| name | unv-sn-backparse |
| description | Parses Chinese Union Version (UNV) biblical text with Strong's Numbers into structured semantic groups according to SPECIFICATION_v1.8.md. Includes automatic generic compound detection supporting all types of compounds (מִן, לִפְנֵי, etc.).
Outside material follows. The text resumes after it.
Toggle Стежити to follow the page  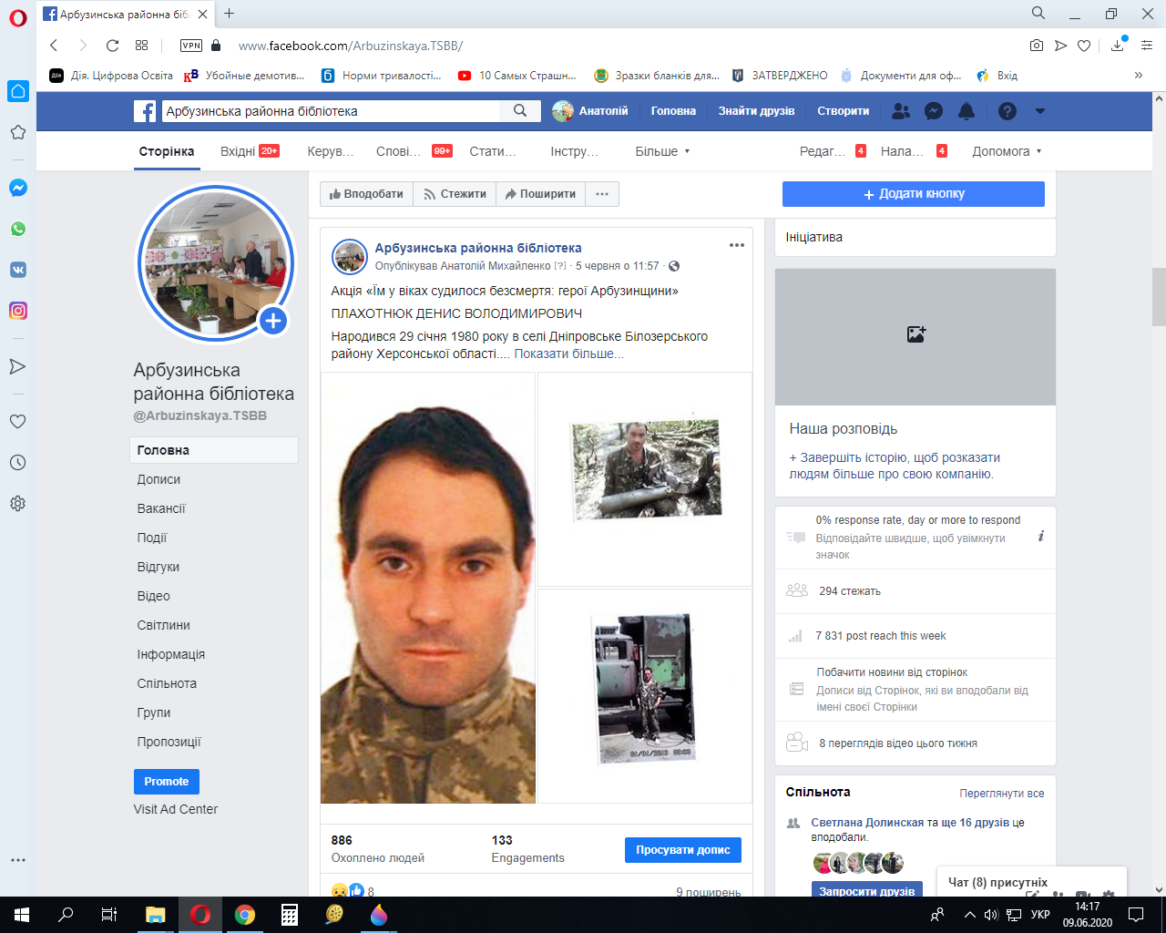pos(455,194)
Use when the user requests parsing UNV+SN verses, batch processing biblical text, or analyzing Strong's number groupings. |
| allowed-tools | Read, Write, Bash, Grep, Glob |
UNV+SN Backparse Skill (Specification v1.8)
This skill parses Chinese Union Version (UNV) biblical text with Strong's Numbers into structured semantic groups according to SPECIFICATION_v1.8.md.
v1.7 Feature: Automatic compound preposition detection - resolves 94% of qb_qp_mismatch errors by detecting מִן (04480) compounds directly from qp.php wform field.
v1.7.2 Enhancement: Multi-token compound detection - automatically skips 900x prefixes to detect complex compounds like <04480><09001><06440> (מִלִּפְנֵי).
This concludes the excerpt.